In general, lawyers are going to want the language to apply to both parties, unless you can make a good case that things only apply to one party... .

You may start off with: Kids can never be left alone with grandparents.

Knowing that you will agree to: If kids are with grandparents, ex must be present.

Or something like that. Unless you can show that there is gross neglect involved with the grandparents (court won't like any restrictions to extended family... .unless substantiated).

That was my case, the ROFR applied to both of us but it was virtually impossible to make ex inform me of times she wouldn't be with son unless she wanted to tell me.

Also, ex didn't want my parents to care for my son, triggered by my family.  By the time it was put into the final older he was in school and they were mid-to late 80s.  Both have since died.  Due to their advanced age, I didn't see that as an issue but I did make sure the ROFR excluded ALL grandparents, not just my side of the family.

Also, despite our shift then to equal time Shared Parenting, I could tell that ex saw herself as still calling all the shots and I knew she'd try to encroach on my parenting time while I was working.  So I had a clause added that our daycare facilities were 'equivalent' to school and ROFR didn't apply there.  Yes, she could still visit our son there on my time but she couldn't take over.  My time remained my time, just as it was mine when he was at school during my time.  It turned out that it was just about the best clause I inserted!

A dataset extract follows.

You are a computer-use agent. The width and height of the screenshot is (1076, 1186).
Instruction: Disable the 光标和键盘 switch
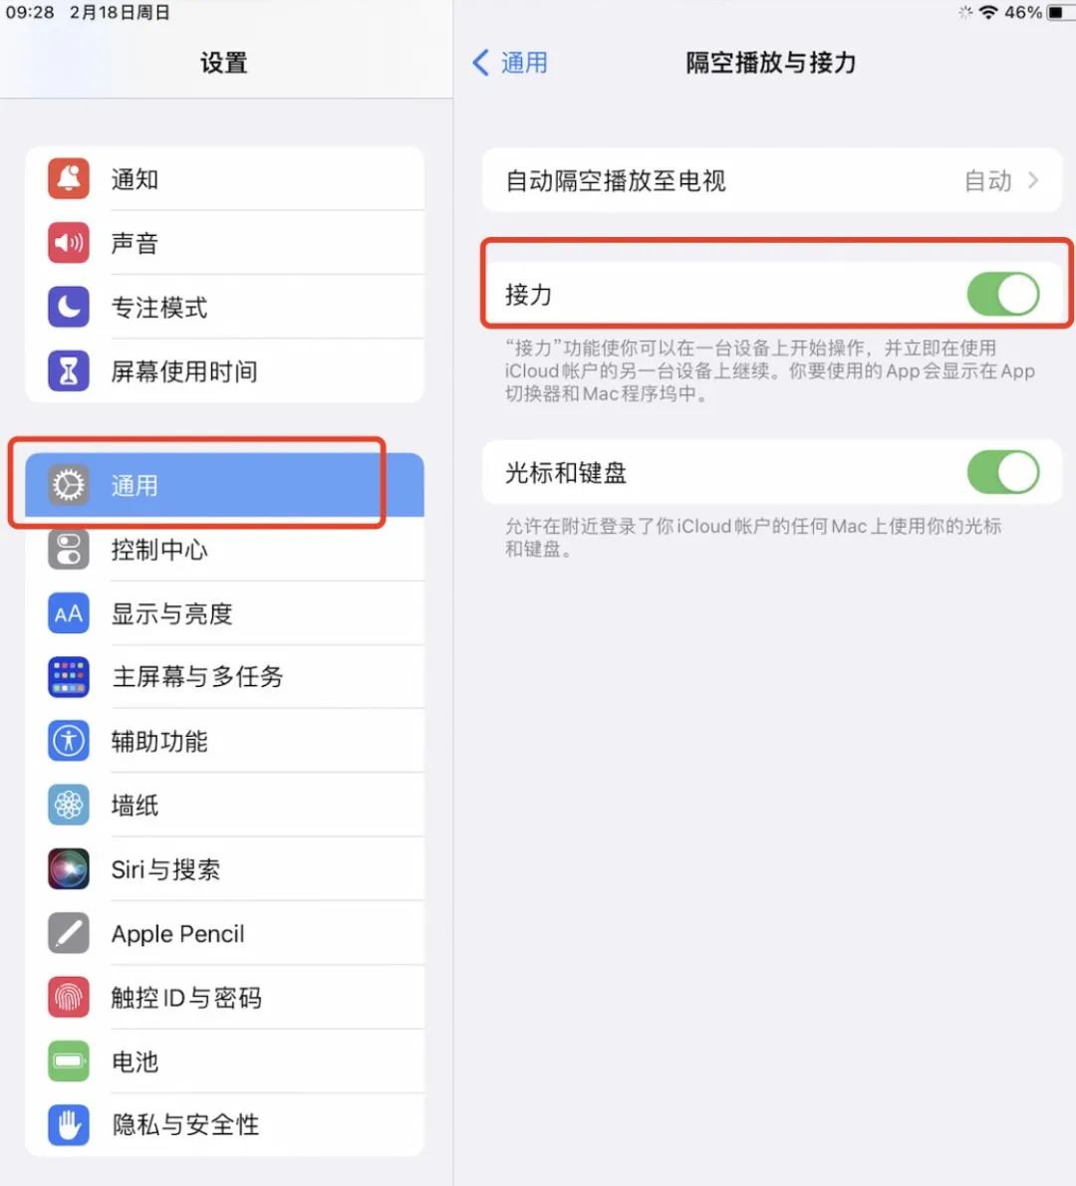coord(1003,473)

A few years later, as son was older and I was getting more time and responsibility, I had it dropped with GAL's agreement when I became Legal Guardian in a new order.

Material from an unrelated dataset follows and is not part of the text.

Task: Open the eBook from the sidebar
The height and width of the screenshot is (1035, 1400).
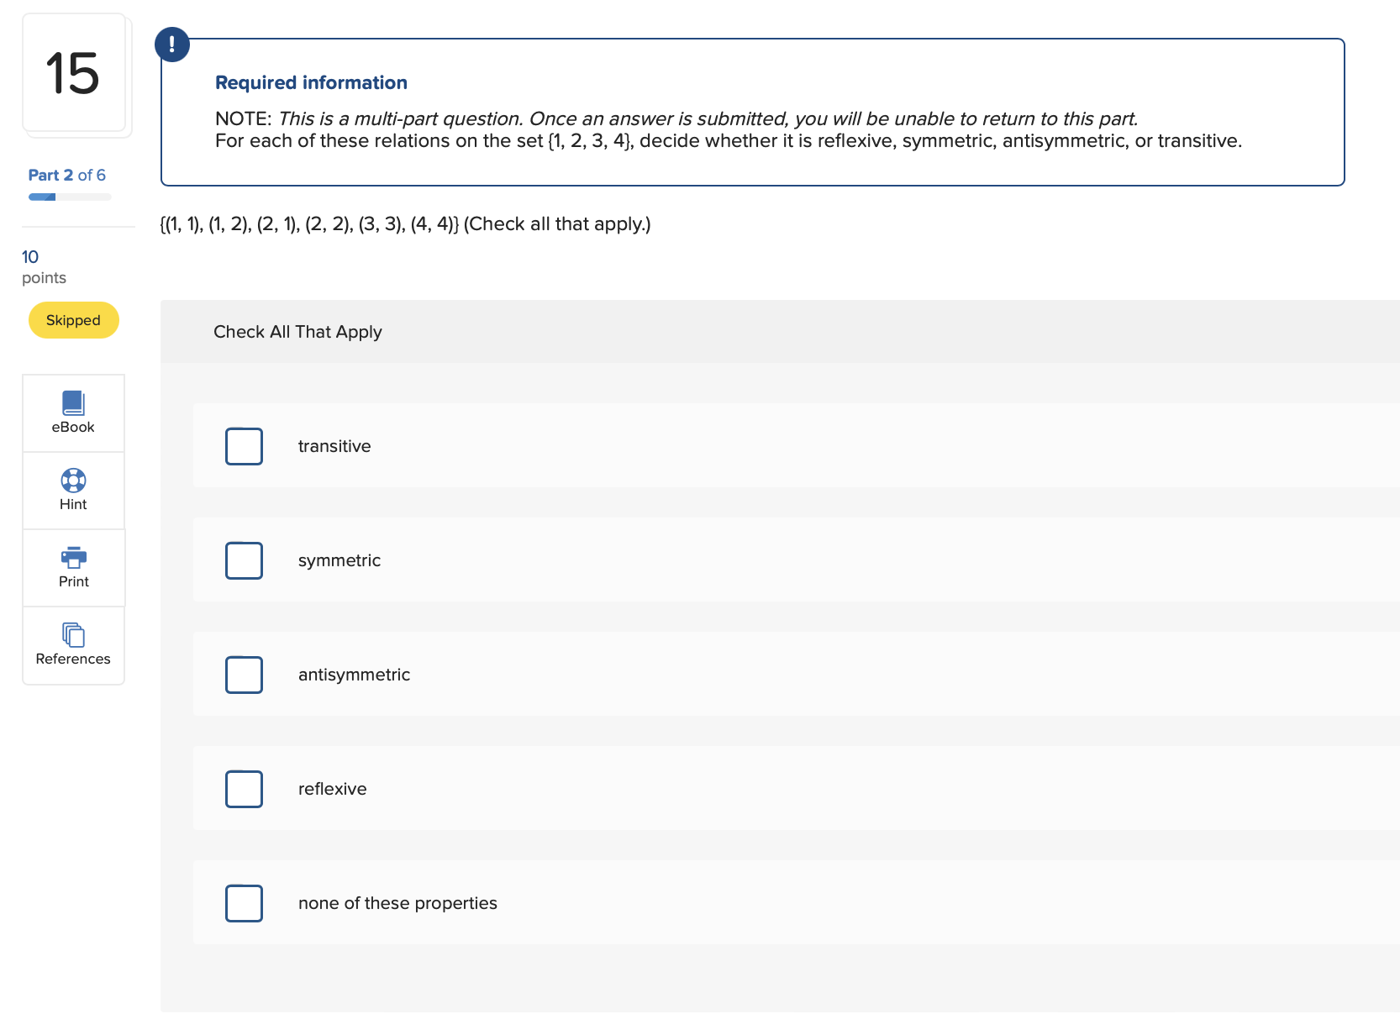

Yes remember that anything you put in there will also apply to you. Which means you (being the rational person) will follow the order and the other parent (being completely irrational) probably will not. And it is difficult to get enforced.

Judge basically said to my DH "You can do what you want on your time, she can do what she wants on her time" and that was it.

This is crucial... .if your issue with ex is that ex will intrude on your parenting time, you may want longer ROFR time triggers.  (As I noted above, I had daycare declared equivalent to school so ex could not take over while I worked.)  But if your issue with ex is that ex will not let you step in when ex is absentee, you may want shorter ROFR time triggers.  (Mine was 4 hours which was okay at first but too short as my son got older.)